Private renters in England have saved nearly £1 billion in letting agent fees since the 2019 Tenant Fees Act, research by campaign group Generation Rent has found.

In the year before the ban came into force, 45% of the one million tenants who moved home were charged fees, costing an average of £269 per household.

The campaign group calculated that had the fees continued at this rate, tenants would collectively have been charged hundreds of millions of pounds more when they moved, every year.

In the run-up to the Act coming into force, some in the property sector warned that the banned fees would be added to rents.

However, this did not appear to have happened, according to the group, which says that rent inflation increased slightly in 2019, but only in line with wage growth, before falling in 2020.

Positive outcome

Generation Rent also found there have been 68 Tenant Fees Act tribunal cases where almost three-quarters (72%) returned a positive outcome for the tenant, meaning that at least some of the contested sum - or, in the case of 62% of all cases, all of it - was returned to the tenant.
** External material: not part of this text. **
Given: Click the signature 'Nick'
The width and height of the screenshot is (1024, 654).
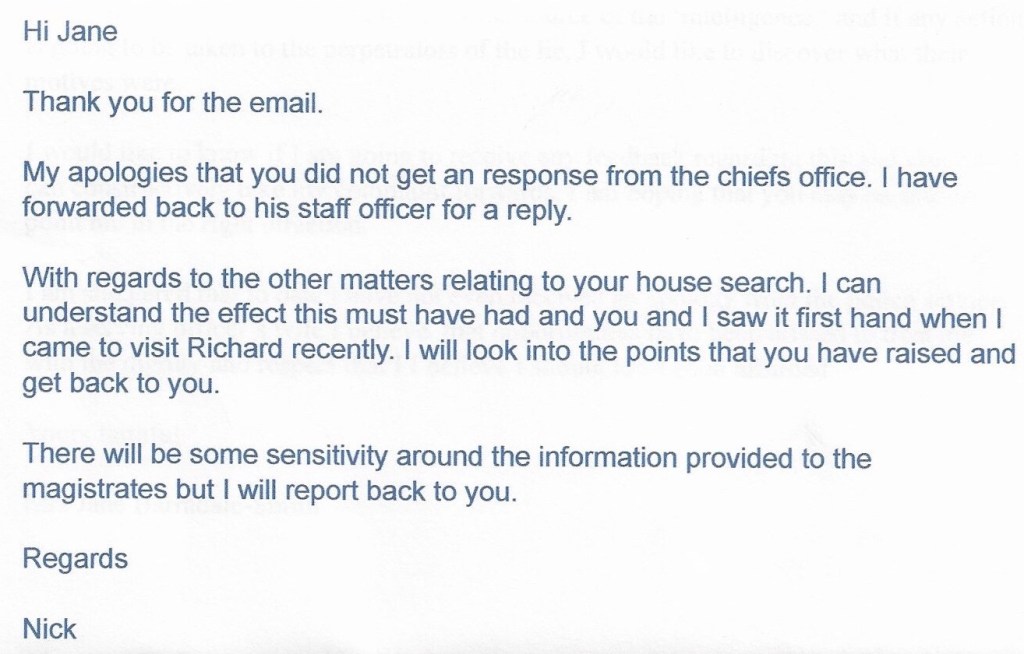Looking at the screenshot, I should 49,630.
Chief Executive Ben Twomey (pictured), says before they were banned, fees gave letting agents a licence to print money, with some agents charging as much as £800 to start a tenancy.

“Renters had little option but to pay the fees, which also made it difficult to compare the true cost of renting a home,” he adds.

“Since it came into force, the Tenant Fees Act has saved renters nearly a billion pounds and simplified the process of finding a home. But there is still much more to do to make renting more affordable and reduce unwanted moves.”